Count the lines in the records below that contain the string "navigation", treating uppercase and lowercase as different. Reply with only the number.

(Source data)
= = = = =

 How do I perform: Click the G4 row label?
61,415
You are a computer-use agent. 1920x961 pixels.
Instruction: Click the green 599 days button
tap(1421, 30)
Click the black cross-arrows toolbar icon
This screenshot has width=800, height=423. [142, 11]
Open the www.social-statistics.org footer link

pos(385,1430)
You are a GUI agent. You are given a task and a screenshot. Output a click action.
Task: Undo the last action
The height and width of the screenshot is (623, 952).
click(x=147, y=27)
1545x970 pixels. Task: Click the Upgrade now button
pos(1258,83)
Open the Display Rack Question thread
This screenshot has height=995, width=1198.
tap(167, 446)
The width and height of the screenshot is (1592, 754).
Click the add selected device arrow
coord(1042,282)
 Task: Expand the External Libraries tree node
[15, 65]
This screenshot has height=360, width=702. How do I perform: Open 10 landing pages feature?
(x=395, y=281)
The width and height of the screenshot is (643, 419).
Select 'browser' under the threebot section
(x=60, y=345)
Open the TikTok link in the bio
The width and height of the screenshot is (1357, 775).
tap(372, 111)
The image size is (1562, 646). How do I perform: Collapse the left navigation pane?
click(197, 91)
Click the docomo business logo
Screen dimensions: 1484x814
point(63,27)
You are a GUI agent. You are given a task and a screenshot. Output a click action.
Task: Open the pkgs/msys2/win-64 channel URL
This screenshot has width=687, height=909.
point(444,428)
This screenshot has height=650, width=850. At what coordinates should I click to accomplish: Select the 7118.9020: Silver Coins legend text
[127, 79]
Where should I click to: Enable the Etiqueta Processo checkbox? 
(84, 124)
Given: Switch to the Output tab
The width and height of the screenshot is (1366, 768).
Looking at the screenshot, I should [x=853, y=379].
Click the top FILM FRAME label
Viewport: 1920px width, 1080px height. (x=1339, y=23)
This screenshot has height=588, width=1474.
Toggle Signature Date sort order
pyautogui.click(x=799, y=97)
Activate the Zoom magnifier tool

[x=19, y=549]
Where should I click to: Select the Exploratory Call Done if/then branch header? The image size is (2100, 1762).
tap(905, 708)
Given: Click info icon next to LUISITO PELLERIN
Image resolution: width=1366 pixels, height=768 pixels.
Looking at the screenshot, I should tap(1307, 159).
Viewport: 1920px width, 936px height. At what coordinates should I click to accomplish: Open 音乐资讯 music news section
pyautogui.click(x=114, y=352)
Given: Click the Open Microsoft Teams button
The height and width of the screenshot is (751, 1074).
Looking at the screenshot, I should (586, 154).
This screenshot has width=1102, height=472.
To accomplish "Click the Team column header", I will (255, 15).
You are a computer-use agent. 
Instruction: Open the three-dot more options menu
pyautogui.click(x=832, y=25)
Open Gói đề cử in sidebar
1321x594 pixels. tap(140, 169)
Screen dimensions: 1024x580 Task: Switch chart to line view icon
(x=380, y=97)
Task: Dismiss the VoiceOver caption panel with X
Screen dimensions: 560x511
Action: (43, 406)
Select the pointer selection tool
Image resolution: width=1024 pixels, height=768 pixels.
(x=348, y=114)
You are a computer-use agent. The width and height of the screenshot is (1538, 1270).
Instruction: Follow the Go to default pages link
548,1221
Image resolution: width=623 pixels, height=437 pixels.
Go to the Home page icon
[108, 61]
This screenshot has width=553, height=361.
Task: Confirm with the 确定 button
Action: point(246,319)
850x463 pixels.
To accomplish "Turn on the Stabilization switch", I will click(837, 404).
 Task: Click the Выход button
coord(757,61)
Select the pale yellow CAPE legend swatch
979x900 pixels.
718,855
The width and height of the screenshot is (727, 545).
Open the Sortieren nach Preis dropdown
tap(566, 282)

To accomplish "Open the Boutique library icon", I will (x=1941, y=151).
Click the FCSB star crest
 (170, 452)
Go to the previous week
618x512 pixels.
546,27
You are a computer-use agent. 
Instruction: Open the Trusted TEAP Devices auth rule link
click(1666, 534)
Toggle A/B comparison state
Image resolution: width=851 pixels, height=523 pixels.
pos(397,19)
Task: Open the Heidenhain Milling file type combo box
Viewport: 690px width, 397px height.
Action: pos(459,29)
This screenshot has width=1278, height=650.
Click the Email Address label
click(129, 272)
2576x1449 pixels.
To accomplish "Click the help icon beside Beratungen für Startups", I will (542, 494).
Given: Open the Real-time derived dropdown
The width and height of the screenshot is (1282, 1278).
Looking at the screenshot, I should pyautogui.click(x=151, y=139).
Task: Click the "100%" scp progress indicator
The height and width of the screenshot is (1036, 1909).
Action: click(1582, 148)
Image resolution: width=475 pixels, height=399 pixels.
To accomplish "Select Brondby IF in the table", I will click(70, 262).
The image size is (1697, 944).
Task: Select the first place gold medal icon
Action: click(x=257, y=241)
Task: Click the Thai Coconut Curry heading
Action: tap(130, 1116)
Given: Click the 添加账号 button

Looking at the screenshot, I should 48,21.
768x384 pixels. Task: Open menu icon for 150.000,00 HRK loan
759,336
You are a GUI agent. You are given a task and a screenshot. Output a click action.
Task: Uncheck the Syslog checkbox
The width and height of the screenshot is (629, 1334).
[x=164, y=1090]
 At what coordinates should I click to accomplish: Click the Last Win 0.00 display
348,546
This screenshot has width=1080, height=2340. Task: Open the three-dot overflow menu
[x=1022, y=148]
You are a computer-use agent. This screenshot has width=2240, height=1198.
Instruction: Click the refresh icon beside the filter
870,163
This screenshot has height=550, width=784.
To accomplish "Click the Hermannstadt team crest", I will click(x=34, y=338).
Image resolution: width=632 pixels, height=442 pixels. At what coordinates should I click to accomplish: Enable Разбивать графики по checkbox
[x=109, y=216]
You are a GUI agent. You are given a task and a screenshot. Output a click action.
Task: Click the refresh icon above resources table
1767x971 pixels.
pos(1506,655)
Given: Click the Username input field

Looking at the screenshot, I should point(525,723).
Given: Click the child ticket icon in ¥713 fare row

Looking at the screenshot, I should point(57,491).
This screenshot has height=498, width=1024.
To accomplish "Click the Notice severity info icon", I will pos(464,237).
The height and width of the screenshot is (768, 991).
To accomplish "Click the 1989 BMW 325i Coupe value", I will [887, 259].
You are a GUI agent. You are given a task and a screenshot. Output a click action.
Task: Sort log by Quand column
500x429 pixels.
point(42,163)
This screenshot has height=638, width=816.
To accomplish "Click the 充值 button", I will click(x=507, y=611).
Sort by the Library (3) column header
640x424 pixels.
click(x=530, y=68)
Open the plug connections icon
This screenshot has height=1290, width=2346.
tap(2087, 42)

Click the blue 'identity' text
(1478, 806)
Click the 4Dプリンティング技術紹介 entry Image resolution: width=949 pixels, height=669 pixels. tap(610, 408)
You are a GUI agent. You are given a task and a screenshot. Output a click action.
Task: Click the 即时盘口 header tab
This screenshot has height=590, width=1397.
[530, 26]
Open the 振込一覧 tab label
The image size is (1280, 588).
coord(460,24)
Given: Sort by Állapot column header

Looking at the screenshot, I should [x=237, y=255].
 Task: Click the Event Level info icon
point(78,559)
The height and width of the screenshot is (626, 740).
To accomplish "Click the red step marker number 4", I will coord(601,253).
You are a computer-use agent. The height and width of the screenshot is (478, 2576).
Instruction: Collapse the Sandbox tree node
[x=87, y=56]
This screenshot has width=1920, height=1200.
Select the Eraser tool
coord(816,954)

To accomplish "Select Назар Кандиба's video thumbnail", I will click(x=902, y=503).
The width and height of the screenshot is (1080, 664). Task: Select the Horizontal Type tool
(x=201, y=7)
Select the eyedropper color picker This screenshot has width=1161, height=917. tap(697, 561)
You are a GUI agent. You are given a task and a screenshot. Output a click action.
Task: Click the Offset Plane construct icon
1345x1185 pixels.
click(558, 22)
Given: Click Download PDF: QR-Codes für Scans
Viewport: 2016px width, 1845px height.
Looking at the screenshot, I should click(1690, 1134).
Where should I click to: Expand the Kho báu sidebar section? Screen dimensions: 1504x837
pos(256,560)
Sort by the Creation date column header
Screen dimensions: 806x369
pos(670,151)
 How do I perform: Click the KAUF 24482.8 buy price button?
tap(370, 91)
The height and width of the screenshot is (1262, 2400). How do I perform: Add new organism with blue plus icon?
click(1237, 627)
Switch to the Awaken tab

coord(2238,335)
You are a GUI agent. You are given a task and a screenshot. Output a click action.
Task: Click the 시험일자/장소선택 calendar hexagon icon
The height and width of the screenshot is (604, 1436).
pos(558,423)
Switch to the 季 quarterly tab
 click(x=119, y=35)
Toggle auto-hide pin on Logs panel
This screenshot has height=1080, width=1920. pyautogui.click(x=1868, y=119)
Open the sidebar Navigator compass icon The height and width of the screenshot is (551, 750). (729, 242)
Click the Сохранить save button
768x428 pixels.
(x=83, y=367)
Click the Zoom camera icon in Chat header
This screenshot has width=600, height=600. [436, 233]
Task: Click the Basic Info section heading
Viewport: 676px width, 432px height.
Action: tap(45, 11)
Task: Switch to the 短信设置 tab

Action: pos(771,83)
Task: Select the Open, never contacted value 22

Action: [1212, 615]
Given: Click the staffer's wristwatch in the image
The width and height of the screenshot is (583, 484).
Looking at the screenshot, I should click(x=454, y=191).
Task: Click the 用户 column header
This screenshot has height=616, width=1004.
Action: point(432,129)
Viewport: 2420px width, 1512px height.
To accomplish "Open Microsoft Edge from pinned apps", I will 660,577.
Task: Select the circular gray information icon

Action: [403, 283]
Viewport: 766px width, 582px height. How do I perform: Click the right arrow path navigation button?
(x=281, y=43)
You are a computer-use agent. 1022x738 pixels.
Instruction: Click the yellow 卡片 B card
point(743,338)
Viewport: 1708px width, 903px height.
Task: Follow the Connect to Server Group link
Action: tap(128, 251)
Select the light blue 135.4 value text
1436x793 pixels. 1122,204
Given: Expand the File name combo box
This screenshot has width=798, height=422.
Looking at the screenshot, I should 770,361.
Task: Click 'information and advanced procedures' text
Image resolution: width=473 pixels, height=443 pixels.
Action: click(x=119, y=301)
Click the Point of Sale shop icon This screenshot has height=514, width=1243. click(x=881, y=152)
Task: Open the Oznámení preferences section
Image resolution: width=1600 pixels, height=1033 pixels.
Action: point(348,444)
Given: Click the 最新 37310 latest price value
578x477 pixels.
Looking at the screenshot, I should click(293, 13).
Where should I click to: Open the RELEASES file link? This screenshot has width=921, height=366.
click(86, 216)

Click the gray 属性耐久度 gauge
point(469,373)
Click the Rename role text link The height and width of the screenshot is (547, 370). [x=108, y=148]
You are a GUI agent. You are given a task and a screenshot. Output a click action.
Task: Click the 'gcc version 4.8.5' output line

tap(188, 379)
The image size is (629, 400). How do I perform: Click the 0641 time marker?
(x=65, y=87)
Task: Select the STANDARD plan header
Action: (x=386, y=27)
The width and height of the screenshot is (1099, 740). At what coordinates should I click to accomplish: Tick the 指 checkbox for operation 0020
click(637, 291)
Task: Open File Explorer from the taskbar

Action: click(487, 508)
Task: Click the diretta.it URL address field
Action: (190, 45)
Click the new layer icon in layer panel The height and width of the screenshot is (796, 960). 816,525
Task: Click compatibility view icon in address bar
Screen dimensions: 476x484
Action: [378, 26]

= = = = =

## Expected output
2